**WHAT IS REQUIRED:**
Write out all entries word for word.

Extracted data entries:
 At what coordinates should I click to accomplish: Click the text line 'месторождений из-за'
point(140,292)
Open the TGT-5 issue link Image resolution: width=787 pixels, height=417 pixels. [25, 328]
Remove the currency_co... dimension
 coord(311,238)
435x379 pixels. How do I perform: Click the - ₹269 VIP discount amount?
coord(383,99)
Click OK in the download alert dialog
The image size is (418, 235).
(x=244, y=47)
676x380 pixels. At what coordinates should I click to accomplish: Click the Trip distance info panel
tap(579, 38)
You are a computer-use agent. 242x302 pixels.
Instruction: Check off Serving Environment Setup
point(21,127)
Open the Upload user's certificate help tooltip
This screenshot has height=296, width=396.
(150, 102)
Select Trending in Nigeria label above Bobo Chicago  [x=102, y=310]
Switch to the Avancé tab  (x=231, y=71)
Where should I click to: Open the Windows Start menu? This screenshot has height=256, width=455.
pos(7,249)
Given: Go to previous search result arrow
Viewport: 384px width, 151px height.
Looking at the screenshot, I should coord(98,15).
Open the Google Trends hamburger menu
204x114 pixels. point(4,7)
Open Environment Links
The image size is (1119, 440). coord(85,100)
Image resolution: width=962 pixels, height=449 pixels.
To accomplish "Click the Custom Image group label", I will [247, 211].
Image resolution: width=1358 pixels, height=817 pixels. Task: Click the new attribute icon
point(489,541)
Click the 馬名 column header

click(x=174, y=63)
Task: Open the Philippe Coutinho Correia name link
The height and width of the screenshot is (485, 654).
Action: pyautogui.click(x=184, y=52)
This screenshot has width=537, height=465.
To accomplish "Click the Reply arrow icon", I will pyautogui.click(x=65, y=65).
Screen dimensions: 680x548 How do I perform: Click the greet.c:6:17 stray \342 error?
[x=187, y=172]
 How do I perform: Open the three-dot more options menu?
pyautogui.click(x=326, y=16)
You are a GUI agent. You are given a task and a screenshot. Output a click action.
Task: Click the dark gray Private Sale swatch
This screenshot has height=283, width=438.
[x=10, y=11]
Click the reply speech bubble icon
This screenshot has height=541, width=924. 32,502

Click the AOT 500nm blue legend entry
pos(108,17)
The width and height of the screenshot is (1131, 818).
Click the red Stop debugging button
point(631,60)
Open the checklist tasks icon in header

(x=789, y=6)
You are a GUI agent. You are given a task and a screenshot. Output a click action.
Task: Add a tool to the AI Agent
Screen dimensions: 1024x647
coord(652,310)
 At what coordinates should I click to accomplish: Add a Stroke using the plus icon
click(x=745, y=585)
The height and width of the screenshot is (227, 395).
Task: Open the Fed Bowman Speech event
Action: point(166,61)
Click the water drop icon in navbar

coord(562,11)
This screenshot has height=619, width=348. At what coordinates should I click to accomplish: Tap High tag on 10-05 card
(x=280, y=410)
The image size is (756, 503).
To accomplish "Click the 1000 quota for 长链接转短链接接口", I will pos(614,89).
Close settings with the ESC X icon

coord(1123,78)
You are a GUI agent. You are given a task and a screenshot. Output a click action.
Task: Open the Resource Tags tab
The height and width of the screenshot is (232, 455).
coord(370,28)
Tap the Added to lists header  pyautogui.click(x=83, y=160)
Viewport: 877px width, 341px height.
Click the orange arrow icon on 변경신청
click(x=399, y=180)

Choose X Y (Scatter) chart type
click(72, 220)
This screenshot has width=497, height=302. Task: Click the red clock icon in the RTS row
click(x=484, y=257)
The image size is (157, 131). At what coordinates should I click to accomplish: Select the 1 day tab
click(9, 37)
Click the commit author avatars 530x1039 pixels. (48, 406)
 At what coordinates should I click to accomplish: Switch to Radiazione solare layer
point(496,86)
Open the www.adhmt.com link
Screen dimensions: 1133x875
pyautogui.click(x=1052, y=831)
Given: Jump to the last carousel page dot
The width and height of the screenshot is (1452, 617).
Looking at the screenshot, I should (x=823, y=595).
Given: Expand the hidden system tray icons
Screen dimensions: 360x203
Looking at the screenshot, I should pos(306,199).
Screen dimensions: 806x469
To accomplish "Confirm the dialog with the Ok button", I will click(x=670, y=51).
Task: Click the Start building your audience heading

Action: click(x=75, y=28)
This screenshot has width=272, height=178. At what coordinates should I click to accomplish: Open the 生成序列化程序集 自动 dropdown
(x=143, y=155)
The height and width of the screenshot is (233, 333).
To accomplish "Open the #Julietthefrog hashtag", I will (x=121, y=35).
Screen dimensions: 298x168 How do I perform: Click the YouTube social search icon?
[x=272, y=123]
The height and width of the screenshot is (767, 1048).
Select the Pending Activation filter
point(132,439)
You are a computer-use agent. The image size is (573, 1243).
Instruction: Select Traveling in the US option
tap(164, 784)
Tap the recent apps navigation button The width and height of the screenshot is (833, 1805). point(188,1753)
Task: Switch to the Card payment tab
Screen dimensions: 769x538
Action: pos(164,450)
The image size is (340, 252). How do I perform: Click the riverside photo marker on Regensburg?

**SOLVED PROBLEM:**
 At what coordinates should I click to accomplish: Click the text line 'месторождений из-за'
point(140,292)
Open the TGT-5 issue link Image resolution: width=787 pixels, height=417 pixels. [25, 328]
Remove the currency_co... dimension
 coord(311,238)
435x379 pixels. How do I perform: Click the - ₹269 VIP discount amount?
coord(383,99)
Click OK in the download alert dialog
The image size is (418, 235).
(x=244, y=47)
676x380 pixels. At what coordinates should I click to accomplish: Click the Trip distance info panel
tap(579, 38)
You are a computer-use agent. 242x302 pixels.
Instruction: Check off Serving Environment Setup
point(21,127)
Open the Upload user's certificate help tooltip
This screenshot has height=296, width=396.
(150, 102)
Select Trending in Nigeria label above Bobo Chicago  [x=102, y=310]
Switch to the Avancé tab  (x=231, y=71)
Where should I click to: Open the Windows Start menu? This screenshot has height=256, width=455.
pos(7,249)
Given: Go to previous search result arrow
Viewport: 384px width, 151px height.
Looking at the screenshot, I should coord(98,15).
Open the Google Trends hamburger menu
204x114 pixels. point(4,7)
Open Environment Links
The image size is (1119, 440). coord(85,100)
Image resolution: width=962 pixels, height=449 pixels.
To accomplish "Click the Custom Image group label", I will [247, 211].
Image resolution: width=1358 pixels, height=817 pixels. Task: Click the new attribute icon
point(489,541)
Click the 馬名 column header

click(x=174, y=63)
Task: Open the Philippe Coutinho Correia name link
The height and width of the screenshot is (485, 654).
Action: pyautogui.click(x=184, y=52)
This screenshot has width=537, height=465.
To accomplish "Click the Reply arrow icon", I will pyautogui.click(x=65, y=65).
Screen dimensions: 680x548 How do I perform: Click the greet.c:6:17 stray \342 error?
[x=187, y=172]
 How do I perform: Open the three-dot more options menu?
pyautogui.click(x=326, y=16)
You are a GUI agent. You are given a task and a screenshot. Output a click action.
Task: Click the dark gray Private Sale swatch
This screenshot has height=283, width=438.
[x=10, y=11]
Click the reply speech bubble icon
This screenshot has height=541, width=924. 32,502

Click the AOT 500nm blue legend entry
pos(108,17)
The width and height of the screenshot is (1131, 818).
Click the red Stop debugging button
point(631,60)
Open the checklist tasks icon in header

(x=789, y=6)
You are a GUI agent. You are given a task and a screenshot. Output a click action.
Task: Add a tool to the AI Agent
Screen dimensions: 1024x647
coord(652,310)
 At what coordinates should I click to accomplish: Add a Stroke using the plus icon
click(x=745, y=585)
The height and width of the screenshot is (227, 395).
Task: Open the Fed Bowman Speech event
Action: point(166,61)
Click the water drop icon in navbar

coord(562,11)
This screenshot has height=619, width=348. At what coordinates should I click to accomplish: Tap High tag on 10-05 card
(x=280, y=410)
The image size is (756, 503).
To accomplish "Click the 1000 quota for 长链接转短链接接口", I will pos(614,89).
Close settings with the ESC X icon

coord(1123,78)
You are a GUI agent. You are given a task and a screenshot. Output a click action.
Task: Open the Resource Tags tab
The height and width of the screenshot is (232, 455).
coord(370,28)
Tap the Added to lists header  pyautogui.click(x=83, y=160)
Viewport: 877px width, 341px height.
Click the orange arrow icon on 변경신청
click(x=399, y=180)

Choose X Y (Scatter) chart type
click(72, 220)
This screenshot has width=497, height=302. Task: Click the red clock icon in the RTS row
click(x=484, y=257)
The image size is (157, 131). At what coordinates should I click to accomplish: Select the 1 day tab
click(9, 37)
Click the commit author avatars 530x1039 pixels. (48, 406)
 At what coordinates should I click to accomplish: Switch to Radiazione solare layer
point(496,86)
Open the www.adhmt.com link
Screen dimensions: 1133x875
pyautogui.click(x=1052, y=831)
Given: Jump to the last carousel page dot
The width and height of the screenshot is (1452, 617).
Looking at the screenshot, I should (x=823, y=595).
Given: Expand the hidden system tray icons
Screen dimensions: 360x203
Looking at the screenshot, I should pos(306,199).
Screen dimensions: 806x469
To accomplish "Confirm the dialog with the Ok button", I will click(x=670, y=51).
Task: Click the Start building your audience heading

Action: click(x=75, y=28)
This screenshot has width=272, height=178. At what coordinates should I click to accomplish: Open the 生成序列化程序集 自动 dropdown
(x=143, y=155)
The height and width of the screenshot is (233, 333).
To accomplish "Open the #Julietthefrog hashtag", I will (x=121, y=35).
Screen dimensions: 298x168 How do I perform: Click the YouTube social search icon?
[x=272, y=123]
The height and width of the screenshot is (767, 1048).
Select the Pending Activation filter
point(132,439)
You are a computer-use agent. The image size is (573, 1243).
Instruction: Select Traveling in the US option
tap(164, 784)
Tap the recent apps navigation button The width and height of the screenshot is (833, 1805). point(188,1753)
Task: Switch to the Card payment tab
Screen dimensions: 769x538
Action: pos(164,450)
The image size is (340, 252). How do I perform: Click the riverside photo marker on Regensburg?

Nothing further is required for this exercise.